A local organization published an investigation report recently which alleged that a nitrofurans metabolite, was detected in 3 catfish samples collected at local supermarkets. According to the information provided by the organization concerned, the 3 samples were from the same supplier and they were found to contain a metabolite of nitrofurazone (SEM) , where nitrofurazone is a kind of nitrofuran.
According to the literatures, SEM could be found in various food of animal and non-animal origin. If low level of SEM is detected in the food sample, it could not arrive at the conclusion that the food has been contaminated by nitrofurans.

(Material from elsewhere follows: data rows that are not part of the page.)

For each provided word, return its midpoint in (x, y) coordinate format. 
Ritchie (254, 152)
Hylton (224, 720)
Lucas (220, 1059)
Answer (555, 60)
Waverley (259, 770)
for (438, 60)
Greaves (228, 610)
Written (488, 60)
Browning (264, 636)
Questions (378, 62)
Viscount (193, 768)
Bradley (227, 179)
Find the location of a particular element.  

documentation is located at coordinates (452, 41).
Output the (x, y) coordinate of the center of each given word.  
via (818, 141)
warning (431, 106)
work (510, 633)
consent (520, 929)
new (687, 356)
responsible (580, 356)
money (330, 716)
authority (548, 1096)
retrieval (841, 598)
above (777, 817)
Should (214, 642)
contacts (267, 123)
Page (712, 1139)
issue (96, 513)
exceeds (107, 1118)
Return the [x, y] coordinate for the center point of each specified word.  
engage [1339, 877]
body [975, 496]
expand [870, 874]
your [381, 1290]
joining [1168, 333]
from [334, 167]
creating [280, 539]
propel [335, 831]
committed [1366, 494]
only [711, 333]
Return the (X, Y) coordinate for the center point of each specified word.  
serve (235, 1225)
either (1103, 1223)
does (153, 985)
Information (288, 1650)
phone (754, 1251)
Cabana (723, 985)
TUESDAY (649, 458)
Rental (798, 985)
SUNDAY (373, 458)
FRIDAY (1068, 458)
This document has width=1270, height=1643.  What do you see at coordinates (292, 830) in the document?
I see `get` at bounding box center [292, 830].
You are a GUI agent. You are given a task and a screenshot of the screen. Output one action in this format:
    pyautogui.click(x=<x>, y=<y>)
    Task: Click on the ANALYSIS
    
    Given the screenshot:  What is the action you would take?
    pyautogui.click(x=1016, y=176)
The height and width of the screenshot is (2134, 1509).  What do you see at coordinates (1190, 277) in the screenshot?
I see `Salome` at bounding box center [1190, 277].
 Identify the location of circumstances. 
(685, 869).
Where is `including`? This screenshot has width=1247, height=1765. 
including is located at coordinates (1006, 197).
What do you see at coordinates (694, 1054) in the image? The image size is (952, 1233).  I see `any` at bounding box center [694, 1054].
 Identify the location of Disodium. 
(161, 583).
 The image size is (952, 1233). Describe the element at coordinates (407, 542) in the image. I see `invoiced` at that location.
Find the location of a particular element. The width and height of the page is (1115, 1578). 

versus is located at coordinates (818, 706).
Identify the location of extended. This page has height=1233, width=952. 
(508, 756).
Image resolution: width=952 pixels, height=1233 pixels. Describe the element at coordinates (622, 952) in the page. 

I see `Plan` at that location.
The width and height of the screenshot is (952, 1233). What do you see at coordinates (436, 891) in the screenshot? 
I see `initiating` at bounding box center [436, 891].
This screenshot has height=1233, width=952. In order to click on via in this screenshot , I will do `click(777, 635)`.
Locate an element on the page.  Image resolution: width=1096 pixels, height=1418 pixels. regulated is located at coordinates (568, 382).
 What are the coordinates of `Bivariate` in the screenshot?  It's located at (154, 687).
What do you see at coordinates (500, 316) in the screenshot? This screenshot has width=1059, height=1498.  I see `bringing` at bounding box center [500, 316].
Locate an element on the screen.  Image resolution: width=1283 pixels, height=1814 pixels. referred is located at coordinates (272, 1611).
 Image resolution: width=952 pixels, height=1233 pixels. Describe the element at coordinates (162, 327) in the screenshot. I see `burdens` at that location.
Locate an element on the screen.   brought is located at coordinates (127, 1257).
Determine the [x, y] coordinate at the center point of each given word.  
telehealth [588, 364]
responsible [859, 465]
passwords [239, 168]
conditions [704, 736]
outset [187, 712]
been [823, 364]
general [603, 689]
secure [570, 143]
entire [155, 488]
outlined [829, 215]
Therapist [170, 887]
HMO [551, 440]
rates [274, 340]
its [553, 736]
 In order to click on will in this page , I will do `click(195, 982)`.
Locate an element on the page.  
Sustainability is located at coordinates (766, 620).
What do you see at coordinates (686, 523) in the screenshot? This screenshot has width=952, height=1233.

To be prudence, the Centre for Food Safety (CFS) has collected 10 catfish samples imported from Vietnam, including a catfish sample from the supplier providing the samples to the above local organization, to test for nitrofurans metabolites. Testing parameters included SEM, 3-amino-2-oxazolidinone (AOZ) and 3-amino-5-morpholinomethyl-2-oxazolidinone (AMOZ). No nitrofurans metabolites were detected in all the samples.
Nitrofurans is a family of antimicrobial agents formerly used as veterinary drugs. The main concern of nitrofurans in food is that some nitrofurans may cause cancer in experimental animals. However, there is inadequate evidence that it can cause cancer in humans.
Through the Food Surveillance Programme, CFS will continue to monitor the level of nitrofurans metabolites in different food on sale, to ensure its compliance with the legal requirements and fitness for human consumption.